In Argonne, in the southern part of the department of the Marne, the Élan Argonnais Association has been working with handicapped people for 25 years. Amongst other facilities for adults or children, it manages a Centre for Assistance through Work which can accommodate up to 96 mentally deficient individuals. Several job descriptions are available, including a laundry shop established in 1982, which provides work for 14 handicapped adults, overseen by three supervisors.
 

Four new jobs and highly ecological cleaning

The laundry shop, established in 1982, offers jobs to fourteen handicapped adults.

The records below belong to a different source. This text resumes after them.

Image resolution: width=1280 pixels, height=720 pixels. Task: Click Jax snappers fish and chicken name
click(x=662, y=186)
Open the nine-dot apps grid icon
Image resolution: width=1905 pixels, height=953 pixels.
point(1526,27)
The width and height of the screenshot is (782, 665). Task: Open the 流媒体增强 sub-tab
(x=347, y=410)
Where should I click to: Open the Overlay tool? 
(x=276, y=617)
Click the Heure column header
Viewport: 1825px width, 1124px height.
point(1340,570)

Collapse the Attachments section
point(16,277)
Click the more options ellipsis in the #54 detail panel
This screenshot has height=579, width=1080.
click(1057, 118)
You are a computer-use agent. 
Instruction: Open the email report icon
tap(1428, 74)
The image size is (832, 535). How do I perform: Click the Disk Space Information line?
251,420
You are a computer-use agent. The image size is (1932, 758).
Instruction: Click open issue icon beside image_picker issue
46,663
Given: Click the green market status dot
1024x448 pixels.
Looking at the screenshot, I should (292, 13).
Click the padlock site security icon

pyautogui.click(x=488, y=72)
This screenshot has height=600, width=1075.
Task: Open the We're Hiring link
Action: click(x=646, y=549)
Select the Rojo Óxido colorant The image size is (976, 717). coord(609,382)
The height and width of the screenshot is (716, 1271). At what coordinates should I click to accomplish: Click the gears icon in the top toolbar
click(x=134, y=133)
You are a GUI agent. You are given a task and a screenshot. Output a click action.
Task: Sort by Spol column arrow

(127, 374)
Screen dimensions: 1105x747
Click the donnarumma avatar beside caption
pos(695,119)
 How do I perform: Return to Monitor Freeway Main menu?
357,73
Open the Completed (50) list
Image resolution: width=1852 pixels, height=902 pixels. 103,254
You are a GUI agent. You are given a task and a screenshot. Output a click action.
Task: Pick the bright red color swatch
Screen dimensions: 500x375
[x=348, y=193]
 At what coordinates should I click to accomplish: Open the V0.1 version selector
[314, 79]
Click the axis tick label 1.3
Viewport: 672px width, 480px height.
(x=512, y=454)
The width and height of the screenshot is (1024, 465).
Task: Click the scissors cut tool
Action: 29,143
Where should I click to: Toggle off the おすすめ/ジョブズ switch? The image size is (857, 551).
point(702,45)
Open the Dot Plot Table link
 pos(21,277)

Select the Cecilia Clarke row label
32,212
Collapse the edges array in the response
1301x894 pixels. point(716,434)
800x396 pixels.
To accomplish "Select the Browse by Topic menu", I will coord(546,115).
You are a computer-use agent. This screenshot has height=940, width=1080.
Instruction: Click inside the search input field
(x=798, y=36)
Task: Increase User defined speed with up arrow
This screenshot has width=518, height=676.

The Centre is always looking for ways to increase staff opportunities and decided to take up an offer from the manageress of a dry cleaner located in the town centre of Sainte-Ménéhould. She wasn't in fact in a financial position to bring her facilities up to new standards and was going to close down her business. Since she had worked for ten years with the Centre, she proposed that it should take over her premises and customers.
The Centre's leaders themselves wanted to install a new ecological laundry process, “Aqualavage”, based on a damp wash that consumes little water and energy and only uses biodegradable products, contrary to traditional dry cleaning.
The total refurbishment of the former dry cleaner and the installation of the Aqualavage process correspond to an overall investment of €75,000. But once this project is up and running it will make it possible to hire three additional handicapped people and a supervisor, who will quite surely be the lady who owned the dry cleaner, whilst developing an economical and ecological business. The Veolia foundation has assisted this outcome with a grant of €25,000.